I want to extract all instances within a word--this catches only the t in ˈbɑː.tiɾ and throws a #N/A with the others, and if I add another one:
=REGEXEXTRACT(A109,"[.ʔ]ˈ?ˌ?([^ɐɛiouɪɑʊɔ]+)[ɐɛiouɪɑʊɔ]+[.ʔ]ˈ?ˌ?([^ɐɛiouɪɑʊɔ]+)[ɐɛiouɪɑʊɔ]+")
This will only catch the ɾ and ɕ within bɐ.ˈɾi.ɕiɾ but throw a #N/A for the rest.
I've tried clustering and adding a plus like so:=REGEXEXTRACT(A99,"([.ʔ]ˈ?ˌ?([^ɐɛiouɪɑʊɔ]+)[ɐɛiouɪɑʊɔ])+")

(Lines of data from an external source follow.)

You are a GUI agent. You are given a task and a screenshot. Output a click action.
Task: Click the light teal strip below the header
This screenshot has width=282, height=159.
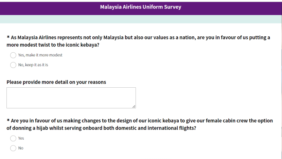click(141, 19)
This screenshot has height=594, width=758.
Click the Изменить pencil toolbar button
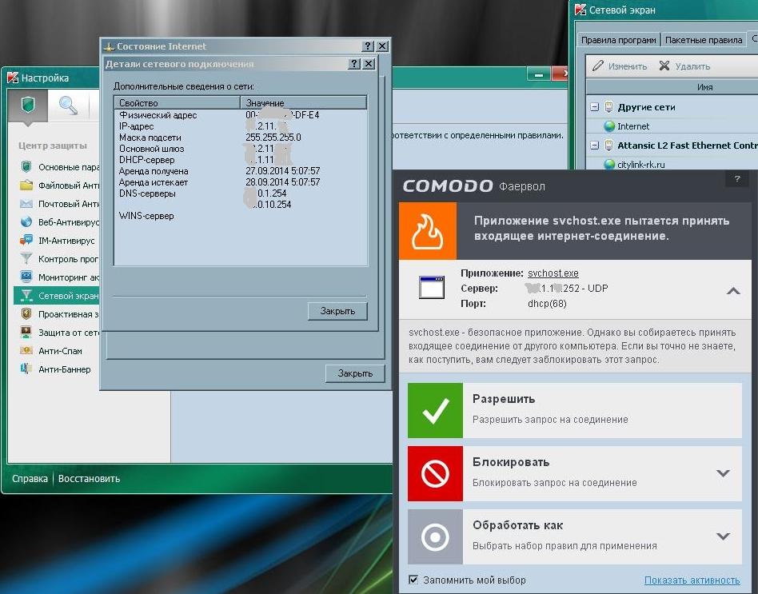[x=619, y=66]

The the result I get is this:
| Word | Onset | |
|---|---|---|
| bɐ.ˈɾi.ɕiɾ | .ɕi | ɕ |
Which, uh, not what I wanted.
(and I tried the {A, B} thing, and adding the second set with a question mark...)
So what I'm looking for is
| Word | Onset | ||
|---|---|---|---|
| bɐ.ˈɾi.ɕiɾ | ɾ | ɕ | |
| ˈbɑː.tiɾ | t | ||
| ˌbɛs.bɛ.ˈtɾɑɪ̯.ɕe | b, tr, ɕ | tr | ɕ |
Or maybe
| Word | Onset |
|---|---|
| bɐ.ˈɾi.ɕiɾ | ɾ, ɕ |
| ˈbɑː.tiɾ | t |
| ˌbɛs.bɛ.ˈtɾɑɪ̯.ɕe | b, tr, ɕ |
I've tried (Oh, my god, have I tried) to look for a solution, but ultimately I don't understand regex well enough, to begin with, to properly apply the suggested solutions I've found... I'm hoping someone will bend this out of iron rail for me.